About this R notebook

This R Notebook contains my data visualization of one of the first widely-available sentiment analysis datasets. It is the movie review dataset (movie-pang02.csv) that was obtained from http://boston.lti.cs.cmu.edu/classes/95-865-K/HW/HW3/. More information about the dataset can be found at http://www.cs.cornell.edu/people/pabo/movie-review-data/. Paper associated with the dataset can be found at https://www.cs.cornell.edu/home/llee/papers/cutsent.pdf. This is the first part of my data analysis of the dataset.

To visualize the dataset, I have made the following:

A wordcloud and word frequency plot of the cleaned text
A Sentiment wordcloud and word frquency plot of the cleaned text

Note: The graphs are interactive. Place the mouse cursor on the graphs to see more information.

Note: If you cannot see the wordclouds, refresh the browser.

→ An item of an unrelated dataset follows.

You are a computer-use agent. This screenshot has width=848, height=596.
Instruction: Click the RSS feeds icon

A first look at the dataset

Wordcloud

The movie review text was cleaned by removing the punctuation, numbers, and stopwords. The top 1500 words were then extracted and used to make the wordcloud below and the word frequency plot of the top 200 words. The wordcloud below was created using a figure file of a film projector as a mask.

Word Frequency

Sentiment Analysis

The sentiment lexicon that was used for the wordcloud and barplot below is bing from library(tidytext). The lexicon was created by Bing Liu and collabotors (https://www.cs.uic.edu/~liub/FBS/sentiment-analysis.html). Words with a frequency greater than 100 were used to make the sentiment analysis visualizations.

Sentiment Analysis Wordcloud

wordcloud2 does not have the ability yet to make a comparison cloud. I used this answer (https://stackoverflow.com/questions/49908939/comparison-cloud-in-wordcloud2-package-in-r given by a Cristián Rodríguez) to make the wordcloud above. The blue words have negative sentiment and the black words have positive sentiment.

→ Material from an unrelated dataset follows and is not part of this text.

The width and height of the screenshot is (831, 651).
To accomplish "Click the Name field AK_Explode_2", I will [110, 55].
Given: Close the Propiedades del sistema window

Sentiment Analysis Barplot

References

Links for the dataset that was used in this data visualization.

Link to where I found a .csv file of the dataset: http://boston.lti.cs.cmu.edu/classes/95-865-K/HW/HW3/.
Link to the original authors of the dataset : http://www.cs.cornell.edu/people/pabo/movie-review-data/.
Link to the paper associated with the dataset : https://www.cs.cornell.edu/home/llee/papers/cutsent.pdf. (If this link is broken, the paper is Bo Pang and Lillian Lee, A Sentimental Education: Sentiment Analysis Using Subjectivity Summarization Based on Minimum Cuts, Proceedings of the ACL, 2004. )

The following libraries were used and the following book was read in the making of the graphs above.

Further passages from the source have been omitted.